Pubblichiamo l'editoriale di Gerardo Marletto che presenta il numero di settembre della rivista Valori, dedicato al Futuro auto-immune e a spiegare perché, a causa dei troppi interessi economici in gioco, l'Italia continua a rifiutare la mobilità sostenibile

La questione della mobilità sostenibile è ormai un paradosso. Da una parte ci sono l’inquinamento, i danni alla salute, la congestione; dall’altra, esperienze estere che basterebbe copiare per ridurre tutti questi problemi, specialmente a livello urbano. Eppure nulla accade. Perché? La ragione di questo paradosso è una sola: fortissimi sono gli interessi che premono per la conservazione dell’attuale sistema di mobilità, mentre è assente una mobilitazione che si contrapponga a questi interessi e spinga per il necessario cambiamento. Ma andiamo con ordine.
La mobilità genera problemi. Non si tratta solo dei danni ambientali in senso stretto [in particolare l’emissione di CO2]: ci sono anche i danni alla salute provocati dall’inquinamento dell’aria e dal rumore; ci sono gli ostacoli all’accessibilità causati da sistemi di trasporto collettivo incapaci di adattarsi a città che crescono «a macchia d’olio»; ci sono infine i costi economici dovuti alla conseguente necessità di dotarsi di una, due, tre auto per famiglia. L’auto da strumento di libertà è diventata segno di schiavitù: schiavitù agli appetiti di costruttori e immobiliaristi, che sono i veri artefici di città ormai a misura di automobile; schiavitù agli interessi dell’industria automobilistica che, con la scusa di promuovere i veicoli «ecologici», continua a beneficiare di massicci incentivi. Una schiavitù moderna, incatenata da una propaganda orwelliana: più di un miliardo di euro spesi nel 2008 solo in Italia per convincerci a comprare sempre più automobili.

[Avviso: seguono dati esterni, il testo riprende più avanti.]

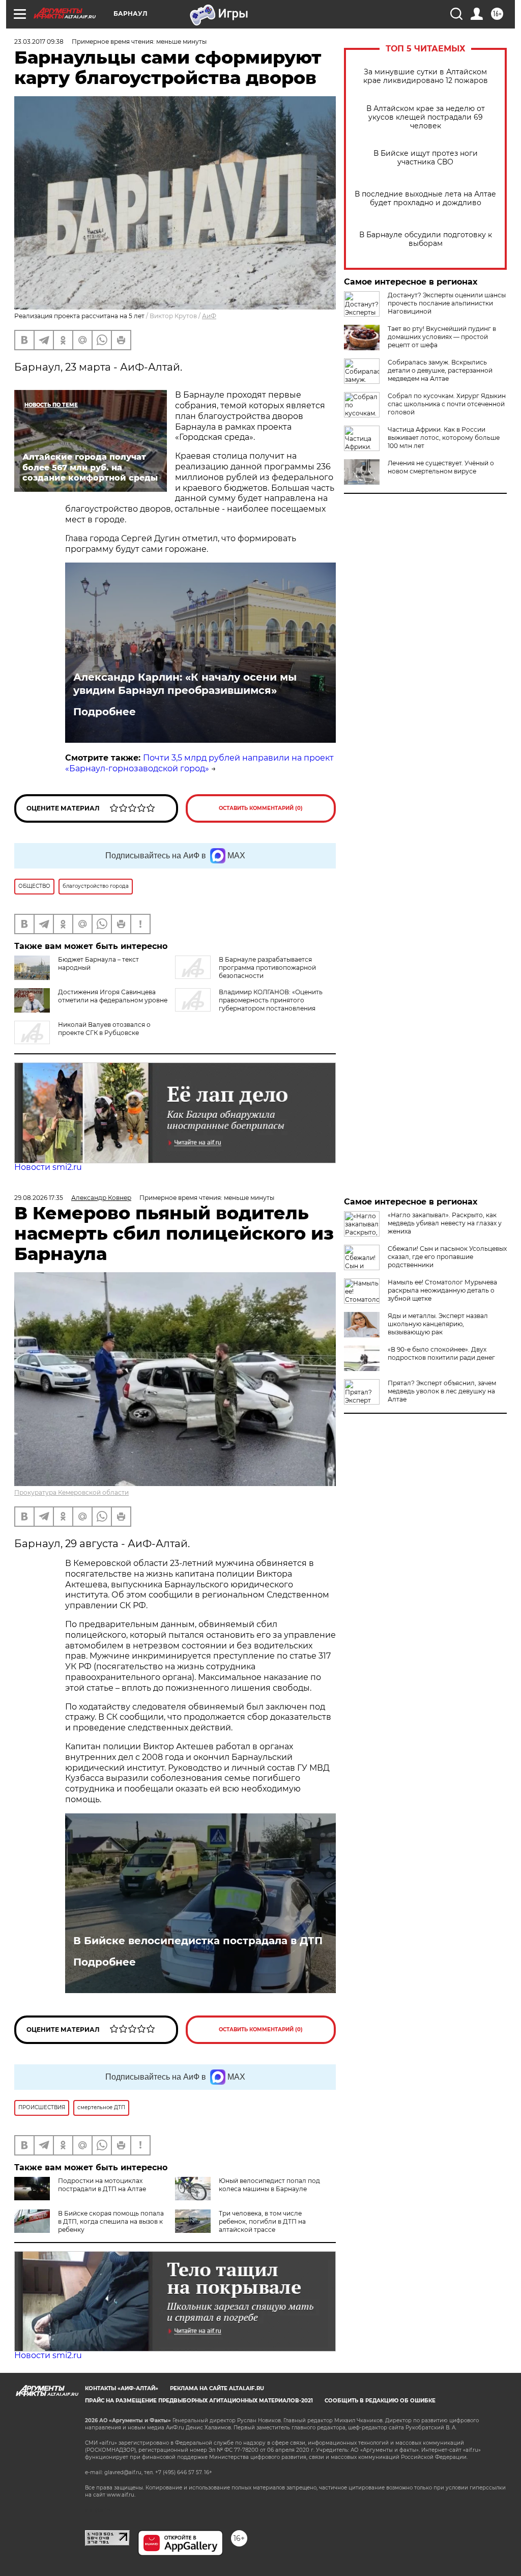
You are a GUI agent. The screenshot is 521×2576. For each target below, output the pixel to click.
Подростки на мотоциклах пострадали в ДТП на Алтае (102, 2185)
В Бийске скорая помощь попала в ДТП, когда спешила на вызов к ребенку (111, 2221)
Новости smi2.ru (48, 1167)
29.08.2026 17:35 (38, 1197)
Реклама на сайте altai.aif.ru (217, 2388)
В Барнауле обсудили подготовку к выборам (425, 239)
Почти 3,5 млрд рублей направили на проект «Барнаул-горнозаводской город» (199, 763)
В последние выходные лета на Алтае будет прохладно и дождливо (425, 198)
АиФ (209, 316)
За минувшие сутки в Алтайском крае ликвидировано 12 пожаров (425, 76)
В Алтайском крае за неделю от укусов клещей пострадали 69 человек (425, 117)
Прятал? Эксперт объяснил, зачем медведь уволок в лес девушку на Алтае (442, 1391)
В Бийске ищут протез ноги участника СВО (425, 157)
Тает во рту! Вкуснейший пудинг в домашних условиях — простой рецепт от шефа (442, 337)
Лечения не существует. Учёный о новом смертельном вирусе (441, 467)
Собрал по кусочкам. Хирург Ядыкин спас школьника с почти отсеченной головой (447, 404)
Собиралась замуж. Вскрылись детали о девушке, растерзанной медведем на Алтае (440, 370)
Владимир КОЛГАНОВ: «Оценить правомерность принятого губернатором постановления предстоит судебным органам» (249, 1004)
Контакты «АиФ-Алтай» (121, 2388)
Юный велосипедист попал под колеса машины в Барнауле (269, 2185)
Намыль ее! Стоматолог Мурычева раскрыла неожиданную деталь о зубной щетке (442, 1290)
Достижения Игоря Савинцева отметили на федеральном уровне (112, 996)
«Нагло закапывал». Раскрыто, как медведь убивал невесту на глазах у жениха (445, 1223)
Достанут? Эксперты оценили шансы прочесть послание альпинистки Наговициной (447, 303)
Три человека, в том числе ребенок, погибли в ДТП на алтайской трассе (262, 2221)
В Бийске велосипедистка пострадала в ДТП (198, 1941)
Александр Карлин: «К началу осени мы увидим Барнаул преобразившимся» (185, 683)
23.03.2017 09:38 (39, 41)
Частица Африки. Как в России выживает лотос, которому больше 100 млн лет (444, 438)
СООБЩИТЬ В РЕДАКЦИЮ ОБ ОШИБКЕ (380, 2400)
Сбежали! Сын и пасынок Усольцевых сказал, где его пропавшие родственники (447, 1257)
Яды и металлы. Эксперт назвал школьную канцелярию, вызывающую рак (438, 1324)
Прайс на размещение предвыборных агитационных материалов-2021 (199, 2400)
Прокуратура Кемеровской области (71, 1492)
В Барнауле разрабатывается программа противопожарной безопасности (267, 967)
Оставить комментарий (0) (261, 808)
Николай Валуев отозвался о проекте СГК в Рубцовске (104, 1029)
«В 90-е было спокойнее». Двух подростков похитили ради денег (441, 1353)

Le soluzioni a questi problemi sono note e puntano a ridurre il numero delle auto e ad aumentare le alternative di trasporto: città compatte che crescono intorno alle stazioni delle reti ferroviarie; progettazione dello spazio urbano a misura di ciclisti e pedoni; trasporti collettivi capillari, frequenti e con orari e biglietti integrati; sistemi innovativi come il bus a chiamata, il taxi collettivo, il car sharing per le persone e la city logistics per le merci. In Europa è possibile vedere applicato un approccio così radicale di uscita dal sistema dell’auto; esso, anche se non dichiarato, caratterizza la Svizzera, l’Olanda, la Danimarca. Non a caso tutte nazioni che non producono auto. Altrove invece, come negli Stati Uniti, anche la recente crisi dell’industria automobilistica è stata un’occasione persa. In Europa e in Italia le grandi opere per il trasporto di lungo raggio continuano a essere la priorità. Che milioni di persone siano costrette a perdere tempo, denaro e salute negli spostamenti quotidiani non è neanche percepito come un problema; neanche fosse un dato di natura.

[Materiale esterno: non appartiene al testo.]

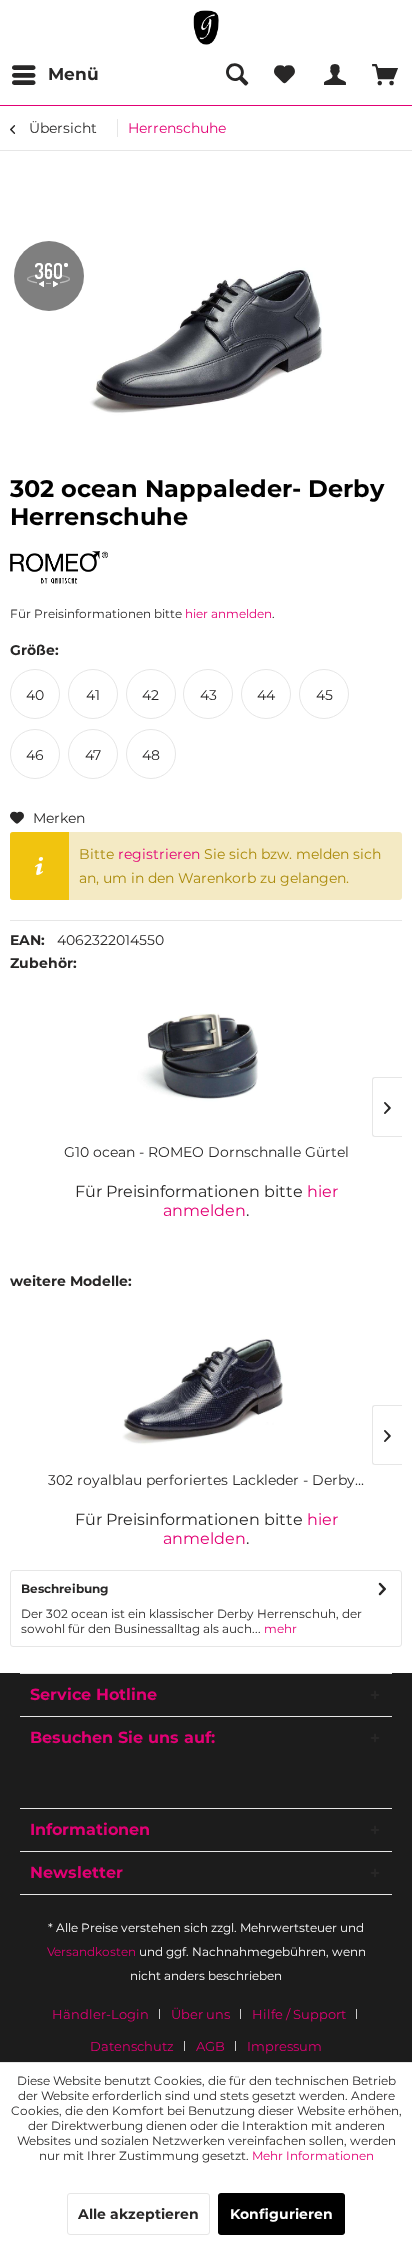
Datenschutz (132, 2046)
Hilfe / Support (299, 2014)
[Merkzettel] (284, 75)
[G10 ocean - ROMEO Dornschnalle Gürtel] (206, 1062)
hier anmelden (228, 613)
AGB (210, 2046)
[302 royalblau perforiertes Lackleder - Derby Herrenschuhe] (206, 1390)
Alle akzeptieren (138, 2214)
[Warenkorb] (380, 75)
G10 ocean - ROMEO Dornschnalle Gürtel (206, 1152)
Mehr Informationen (313, 2155)
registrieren (159, 854)
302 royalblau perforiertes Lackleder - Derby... (206, 1480)
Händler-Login (100, 2014)
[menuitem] (54, 75)
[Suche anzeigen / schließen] (236, 75)
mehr (279, 1628)
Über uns (200, 2014)
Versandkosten (91, 1951)
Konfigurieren (281, 2214)
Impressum (284, 2046)
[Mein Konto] (332, 75)
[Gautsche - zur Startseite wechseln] (205, 27)
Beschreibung (64, 1588)
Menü (73, 74)
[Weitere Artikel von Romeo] (59, 568)
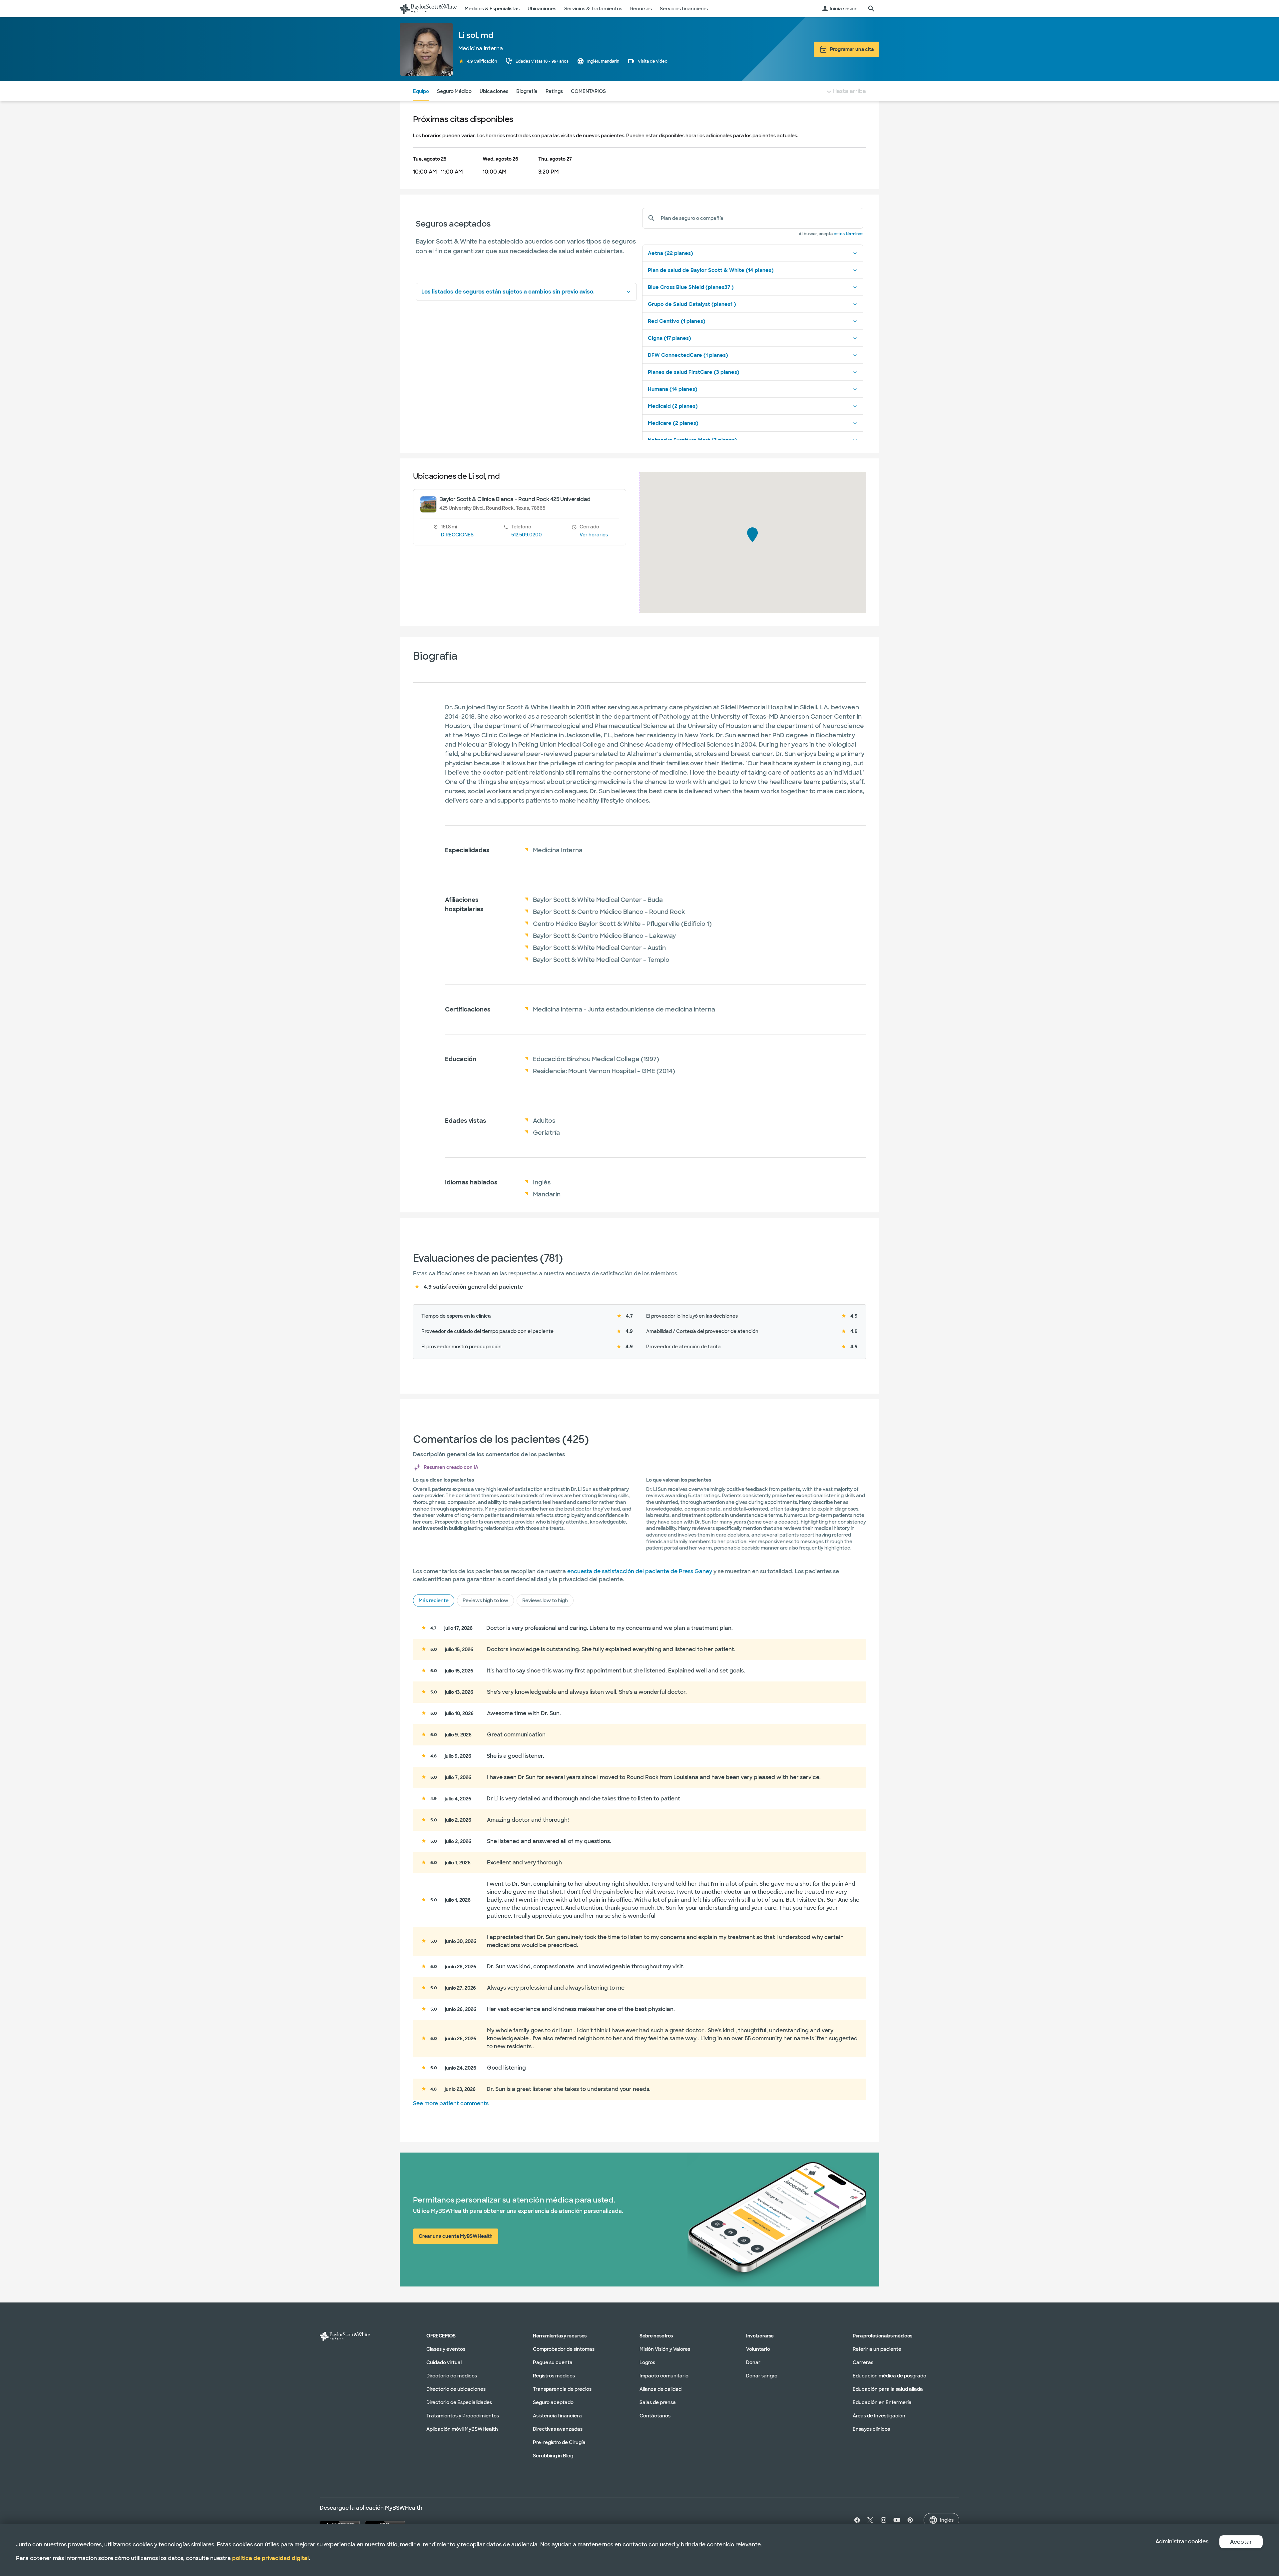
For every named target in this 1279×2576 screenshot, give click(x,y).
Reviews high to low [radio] (485, 1601)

La via d’uscita c’è, ma è difficile; non verrà da tecnologie salvifiche, ma solo da una presa di coscienza collettiva e da una mobilitazione diffusa che parta dal basso, dai cittadini. Senza mobilitazione ho molti dubbi che l’interesse generale in materia di mobilità sostenibile riesca a prevalere su pochi, ma fortissimi, interessi privati.

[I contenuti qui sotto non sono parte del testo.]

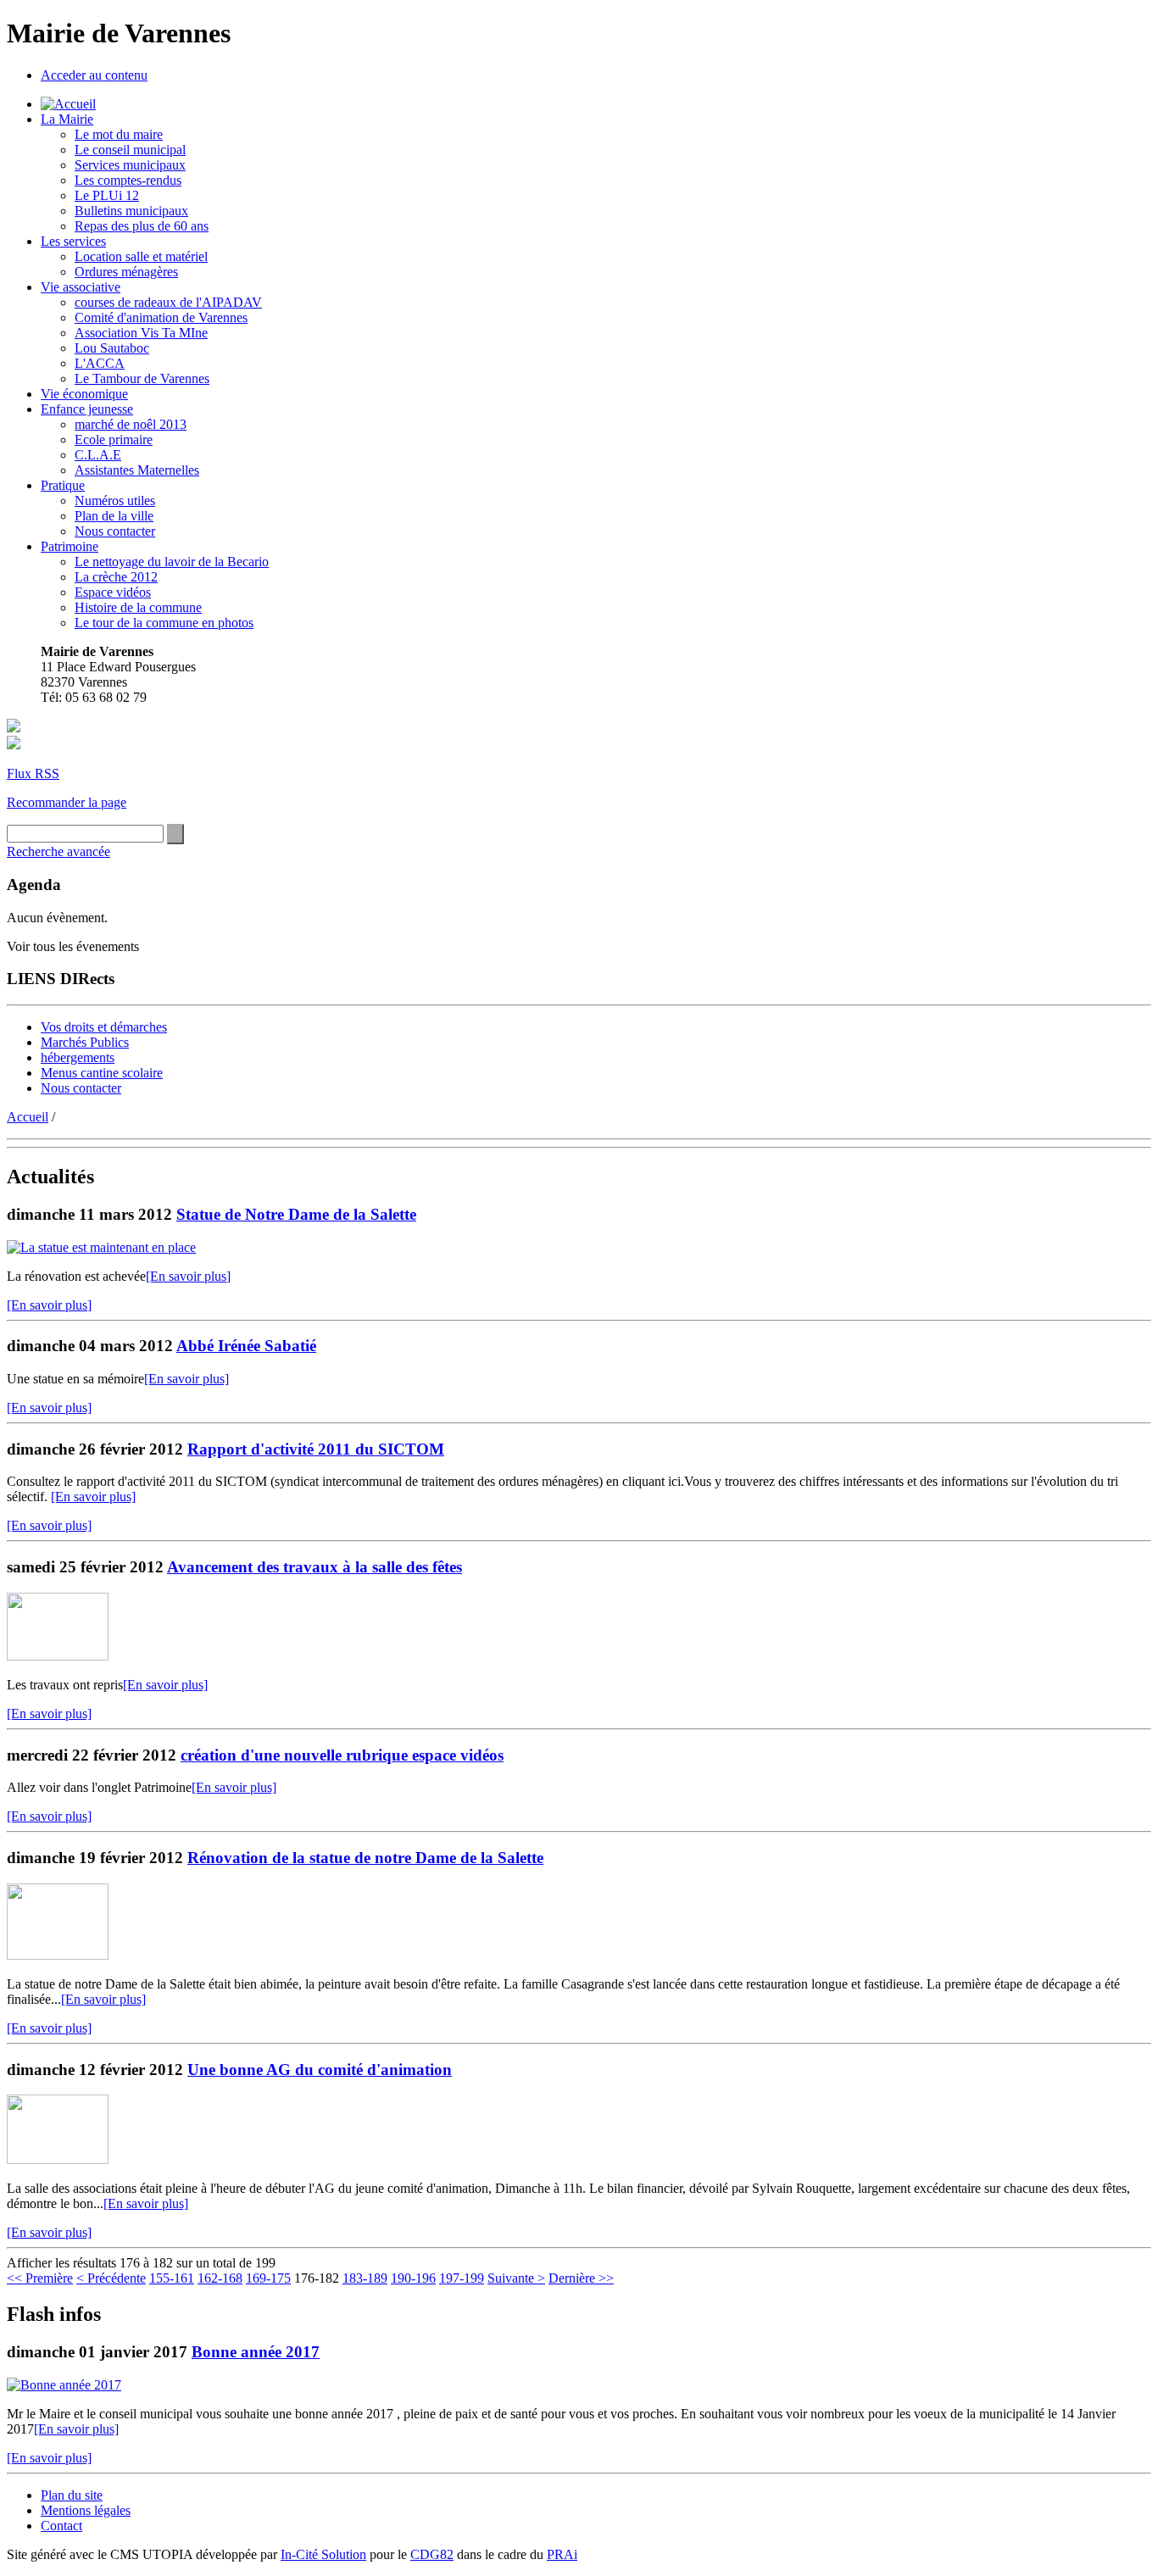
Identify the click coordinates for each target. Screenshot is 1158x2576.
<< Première (40, 2278)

Gerardo Marletto è professore associato di economia applicata all’Università di Sassari. Da più di 15 anni si occupa di economia e politica dei trasporti. In passato ha diretto il dipartimento «reti e territorio» del Censis e il centro studi di Federtrasporto/Confindustria. Negli ultimi anni si è dedicato in particolare allo studio del tema trasporti-ambiente. Nel 2008, insieme ad altri, ha fondato l’associazione No auto [www.noauto.org] che attualmente presiede.